When "Young and Hip" first started many months ago, I was caught in an epic battle between good and evil with the raccoons in our backyard. Actually, it was more like a philosophical discussion over the right of humans to assert ownership over natural spaces. I believed that as resident of the house, I earned the right to do my hip exercises in my own pool. The raccoons, however, decried my capitalistic interpretation of land ownership and asserted that the pool was their food-washing sink and I should stop ruining their appetite with my faux-jean boardshort swim trunks from 1997.

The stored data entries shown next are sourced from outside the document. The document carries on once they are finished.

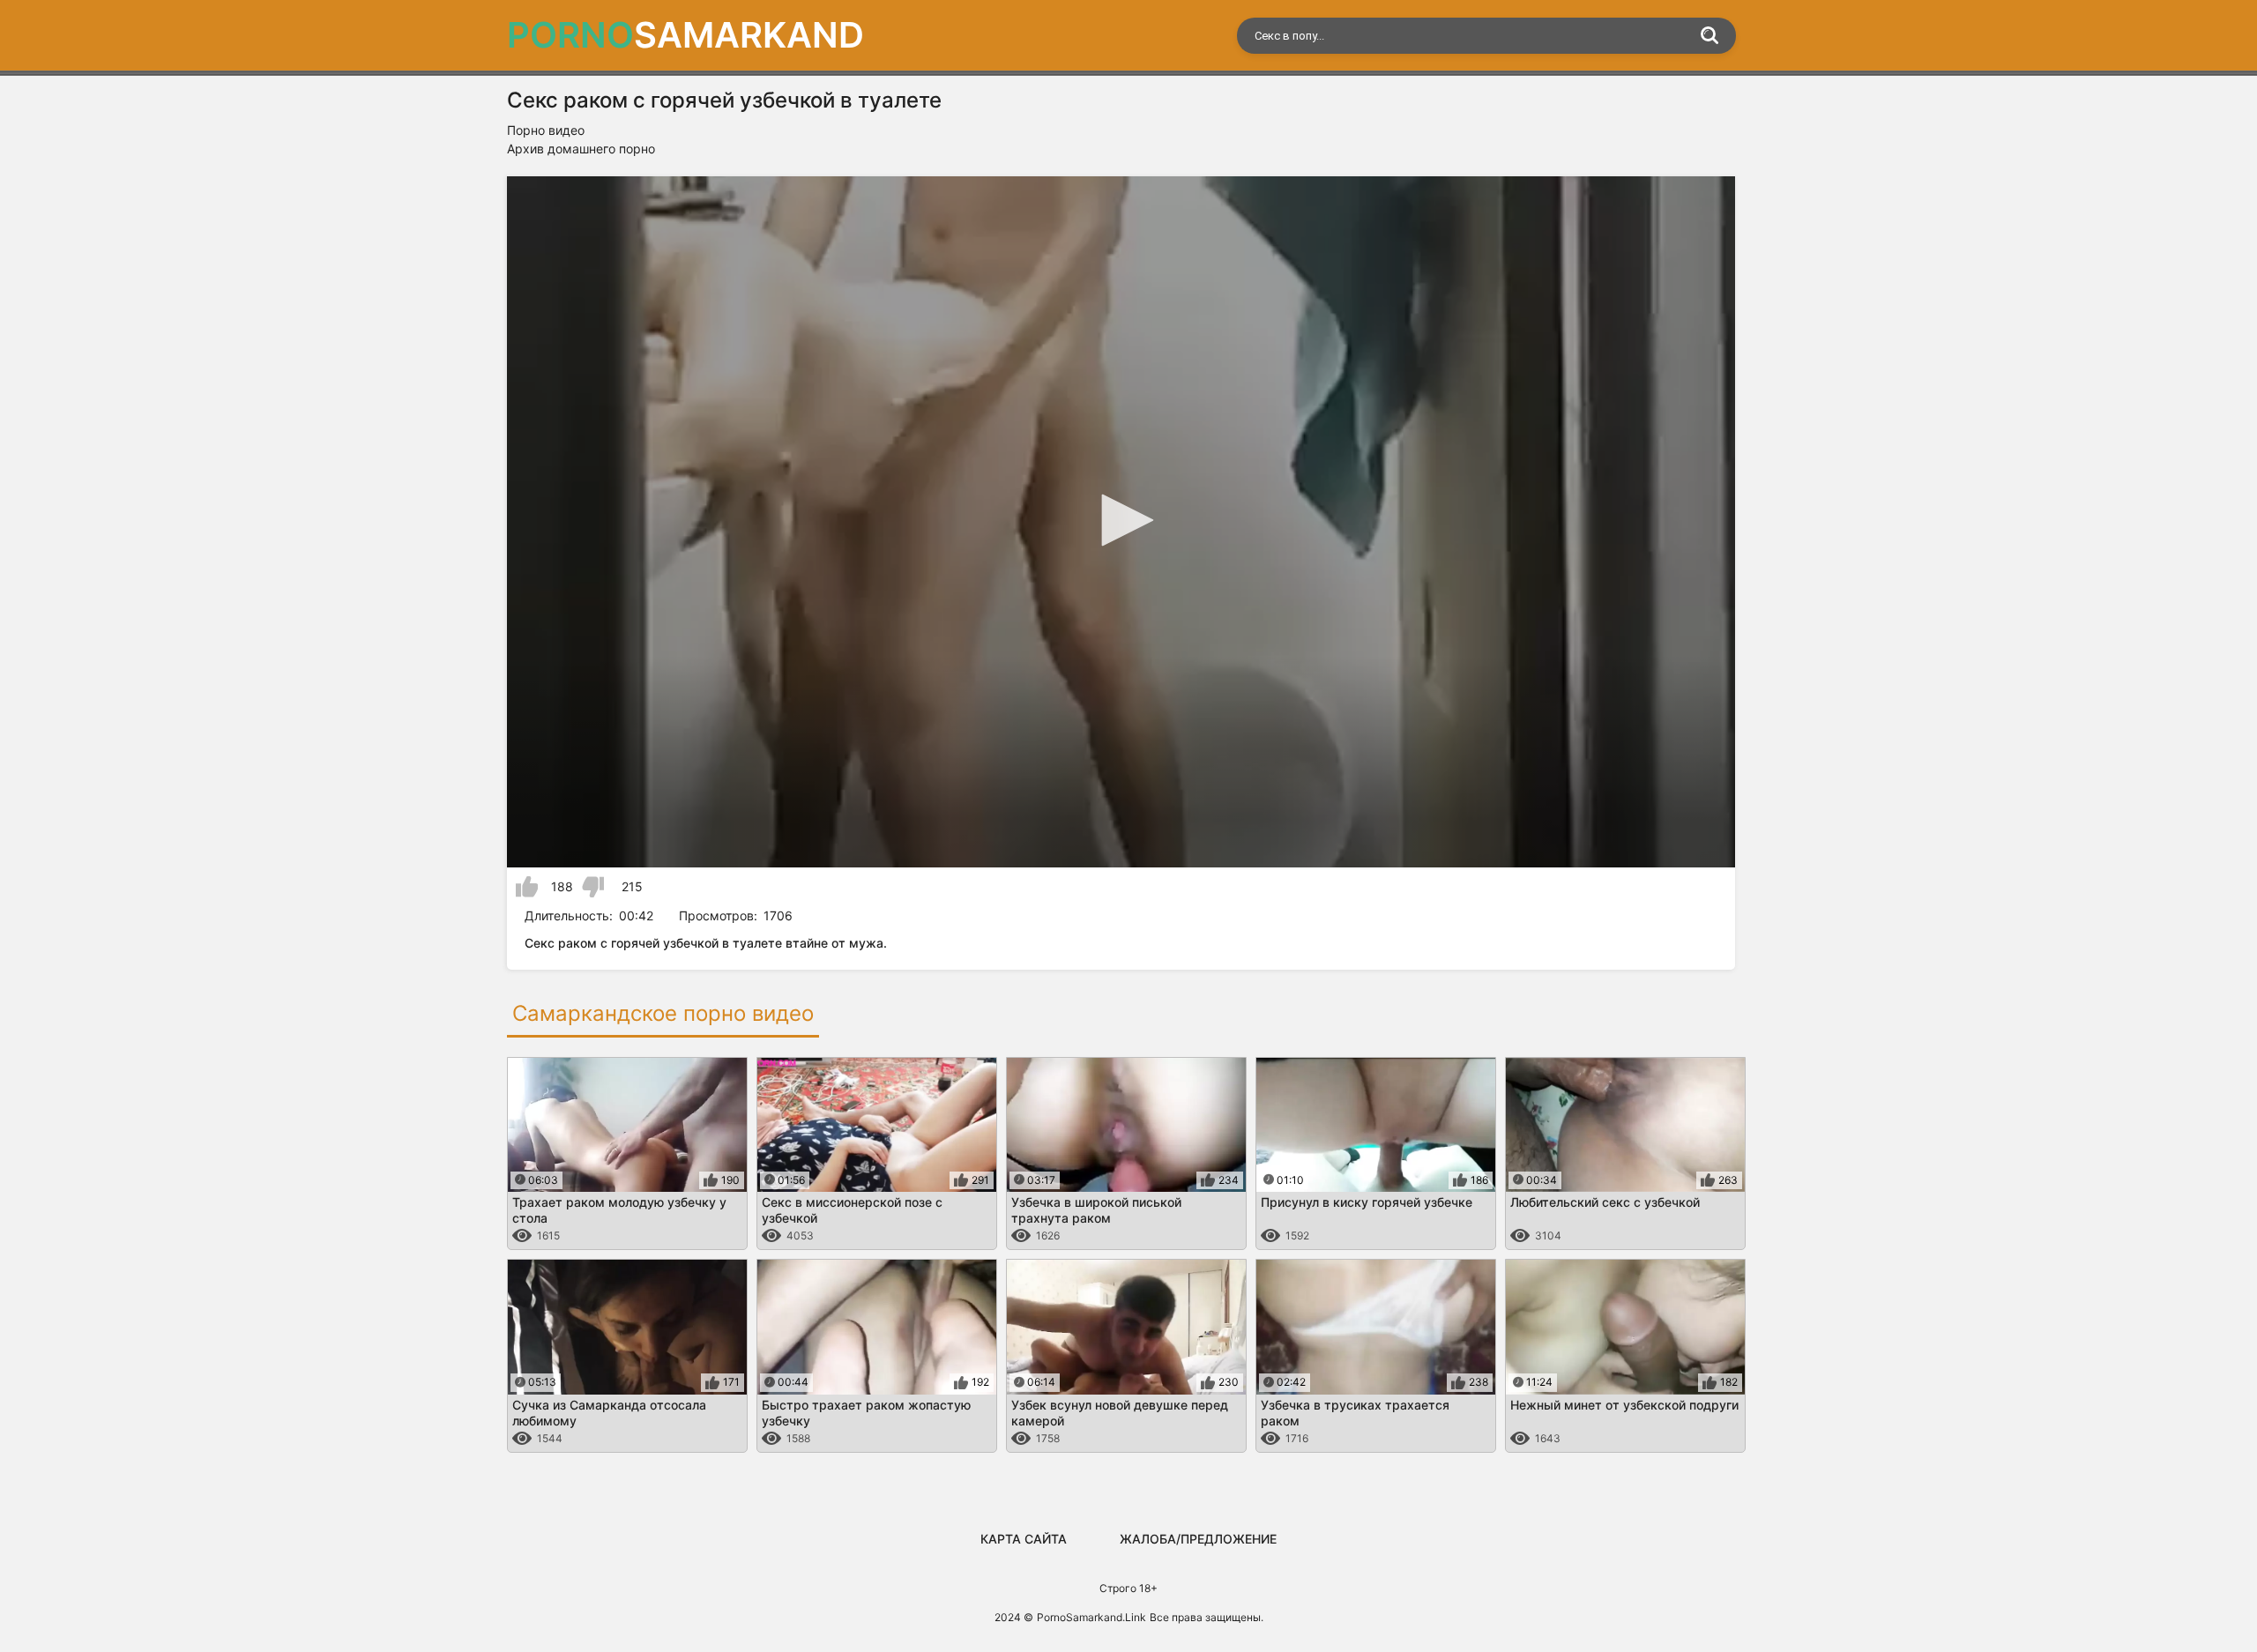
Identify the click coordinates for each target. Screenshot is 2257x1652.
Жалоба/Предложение (1198, 1538)
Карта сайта (1023, 1538)
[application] (1121, 521)
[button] (1121, 520)
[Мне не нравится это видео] (593, 886)
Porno (685, 34)
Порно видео (546, 130)
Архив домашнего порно (581, 148)
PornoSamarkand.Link (1091, 1617)
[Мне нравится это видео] (527, 886)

Whenever I would dog paddle around in the pool, they would chatter at me from the water's edge and critique my form. At the time, I was cocky enough to yell at them, thinking that raccoons hated to swim and I was safe in the water. (In hindsight, I was probably confusing them with cats). When I still wouldn't vacate the pool, they stole one of my crutches and laid it across the pool's entrance as a makeshift "trespassers will be prosecuted" sign and then proceeded to throw anything they could find into the pool and steal my goggles for the rest of the summer. (Clearly, they'd been reading Che Guevara's writing on urban guerrilla tactics). Happily, tensions were resolved after we saved a raccoon who was getting his ass handed to him (literally) by a coyote on our porch. (Yeah, I'm really not helping the stereotype of Canada being nothing but wilderness. I swear that we live in the suburbs).
Winter came and I thought that the raccoons had waddled off in search of greener pastures and more abundant garbage cans. Recently, however, my sister's dog Sashimi has been going crazy for apparently no reason and it turns out that she wasn't just nuts: she was hearing the raccoons out in our backyard. And what were they doing there? Swimming! Dog paddling around in our pool! You know, doing their hip exercises. Those little buggers can swim! And, according to WikiAnswers (the ultimate source of knowledge), they can reach speeds of 4.3 km/hr (translation: faster than me, dammit). Not only that, but apparently they can swim in whatever chemicals we put in our pool to preserve it throughout the winter.
Yes, the raccoons have been taking Arley lessons. They must have watched me flailing helplessly around and thought, "Damn, I can do better than that my stubby little legs can barely support my weight." I think the students have bested the teacher. (Actually, their waddling gait is surprisingly similar). While I've been splashing around to the lyrical stylings of Ricky Martin at deep water aerobics, the raccoons have taken over my pool and have been doing some laps. Every day's a polar-bear swim for them!
First, the rats eat my car and try to murderize me. Next, the raccoons assert dominance over my pool. I am like the anti-Cinderella. I think it might be best to avoid any wild-game preserves or shark tanks from here on in.